**Data entries:**
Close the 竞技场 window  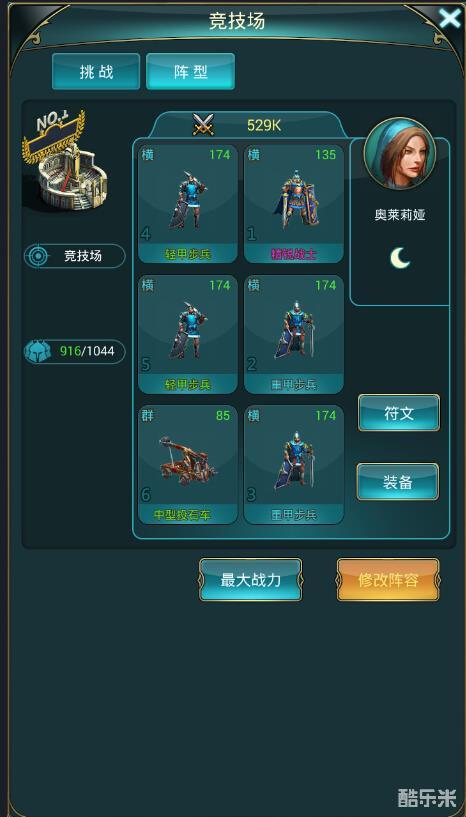point(449,18)
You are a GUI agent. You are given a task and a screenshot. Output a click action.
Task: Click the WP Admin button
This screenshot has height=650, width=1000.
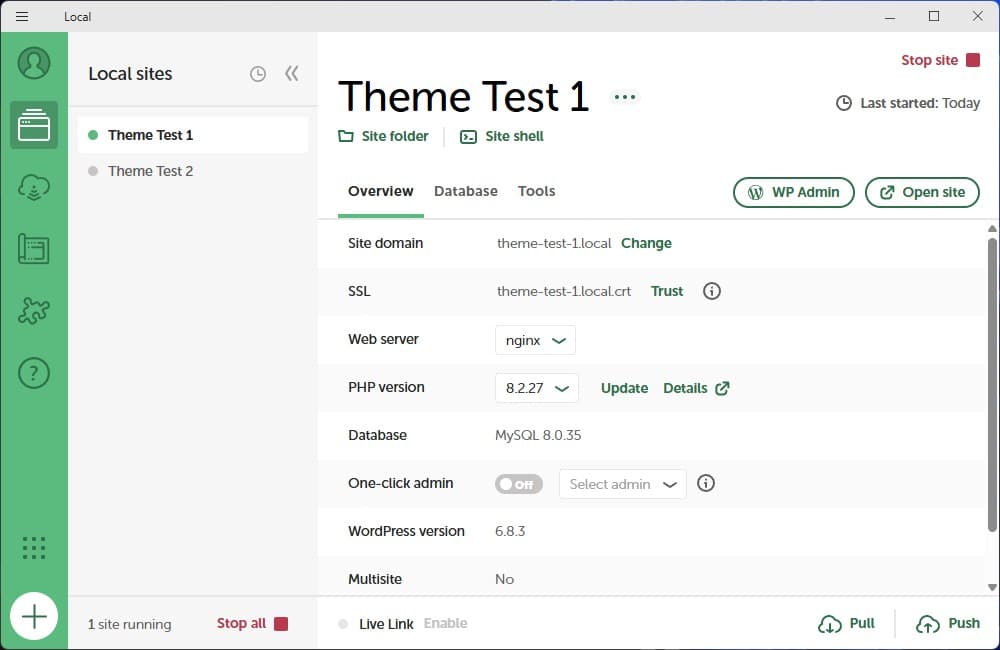(793, 192)
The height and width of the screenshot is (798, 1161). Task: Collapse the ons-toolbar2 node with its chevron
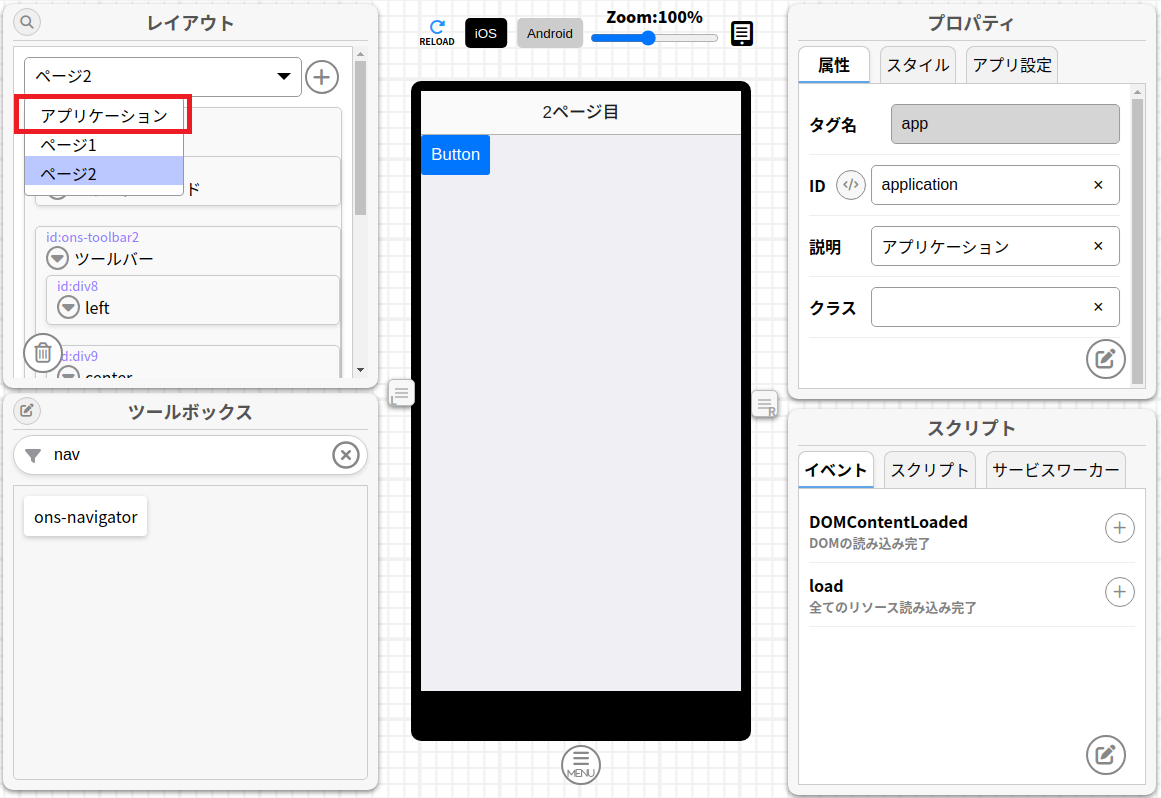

**Do this:**
Rewrite the material from the line containing "You are a GUI" through the end, both ends included, changing "screenshot" to "screen capture" and keeping everything else the same. Leave the pictures out of your answer.

**Solution to this problem:**
You are a GUI agent. You are given a task and a screen capture. Output a click action.
Task: Click the WP Admin button
This screen capture has height=650, width=1000.
(793, 192)
The height and width of the screen capture is (798, 1161). Task: Collapse the ons-toolbar2 node with its chevron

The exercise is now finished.